SUPPLIED PASSAGE:
* * * * * * * * *
The all-new C70, which sheds the old canvas top for a snazzy new retractable hardtop, is a much better vehicle than its predecessor. But it's also way more expensive, with a starting price of $39,405. Our test car was loaded with options and had a bottom line of $44,075.
SHE: We put at least 500 miles on the new C70 over the course of a week -- in pouring rainstorms and on perfect Michigan days. I fell in love with it because it's a great all-weather car.
HE: Uh, let's not get too gushy here. I mean, a Subaru all-wheel-drive wagon is a great all-weather car, right?
SHE: Okay, you big bully. Let me tell you the truth. I got home from church one Sunday morning, and there was a guy -- and his dog -- waiting in the driveway to check out the Volvo. Of course, I showed him how the top worked and took him for a ride. And he told me I looked good in it. Bingo. Five stars.
HE: So was it the compliment or the dog that really got your attention? Don't answer that. Just give me a minute to grouse about the Volvo, which is breathtakingly expensive for a car that shares its basic underpinnings with the $14,000 Mazda3. Sorry, honey. You can put a dog in the back seat of the C70 -- and that's just about all that will fit back there --and it still wouldn't justify that $44,000 sticker.
SHE: If I had my way, the dog would be in the front seat and you in the back. Besides, the Volvo is not just a guy-getter -- it's a grocery-getter, too. Unlike most convertibles, which are dreadfully impractical, I was able to get five overstuffed grocery bags in the trunk with no problem, and I probably could have squeezed in a big bag of dog food, too. So you get hipness, practicality and an awesome, robotic-like top that just stuns people as they watch it go up and down. That's worth the price of admission alone.
* * * * * * * * *
STORED DATA:
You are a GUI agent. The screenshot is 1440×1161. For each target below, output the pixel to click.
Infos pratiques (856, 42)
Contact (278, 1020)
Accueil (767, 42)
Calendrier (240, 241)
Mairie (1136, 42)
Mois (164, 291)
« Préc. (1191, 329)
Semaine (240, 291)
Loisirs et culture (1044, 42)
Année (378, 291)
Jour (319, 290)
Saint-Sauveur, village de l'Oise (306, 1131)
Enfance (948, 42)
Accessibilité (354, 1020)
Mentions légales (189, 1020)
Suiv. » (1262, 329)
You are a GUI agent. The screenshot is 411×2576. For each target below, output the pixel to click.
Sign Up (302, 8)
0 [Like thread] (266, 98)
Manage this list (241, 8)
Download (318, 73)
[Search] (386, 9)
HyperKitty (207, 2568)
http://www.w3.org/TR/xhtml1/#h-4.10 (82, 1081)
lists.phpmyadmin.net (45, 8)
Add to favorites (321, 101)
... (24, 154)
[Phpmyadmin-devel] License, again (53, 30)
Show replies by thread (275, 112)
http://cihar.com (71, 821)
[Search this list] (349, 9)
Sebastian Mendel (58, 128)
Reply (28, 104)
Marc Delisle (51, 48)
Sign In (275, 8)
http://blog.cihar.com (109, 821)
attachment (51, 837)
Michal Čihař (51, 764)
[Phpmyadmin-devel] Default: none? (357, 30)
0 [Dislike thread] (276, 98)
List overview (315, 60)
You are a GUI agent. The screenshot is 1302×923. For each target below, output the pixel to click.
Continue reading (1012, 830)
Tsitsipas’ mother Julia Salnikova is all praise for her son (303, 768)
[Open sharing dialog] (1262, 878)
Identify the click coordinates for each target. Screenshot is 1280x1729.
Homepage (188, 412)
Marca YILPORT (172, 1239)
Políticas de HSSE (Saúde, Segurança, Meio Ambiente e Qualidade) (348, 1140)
* * * * * * * * *
PROBLEMS AND TASKS:
a. Answer from the Volvo C70 review:
(i) What is the starting price of the C70?
(ii) How many miles did the reviewers put on the car over the week?
(iii) How many grocery bags fit in the trunk?
b. Does each statement agree with the Volvo C70 review? Answer yes or no and quote the deciding words.
(i) The new C70 keeps the old canvas top.
(ii) The test car had a bottom line of $44,075.
(iii) The C70 shares its basic underpinnings with the Mazda3.
c. Duplicate the part of the Volvo C70 review that begins at the words "The all-new C70, which"; stop after "line of $44,075.".
The entries are separate from the Volvo C70 review.

RESULTS:
a.
(i) $39,405
(ii) At least 500 miles
(iii) Five overstuffed grocery bags

b.
(i) No: "sheds the old canvas top for a snazzy new retractable hardtop"
(ii) Yes: "had a bottom line of $44,075"
(iii) Yes: "shares its basic underpinnings with the $14,000 Mazda3"

c.
The all-new C70, which sheds the old canvas top for a snazzy new retractable hardtop, is a much better vehicle than its predecessor. But it's also way more expensive, with a starting price of $39,405. Our test car was loaded with options and had a bottom line of $44,075.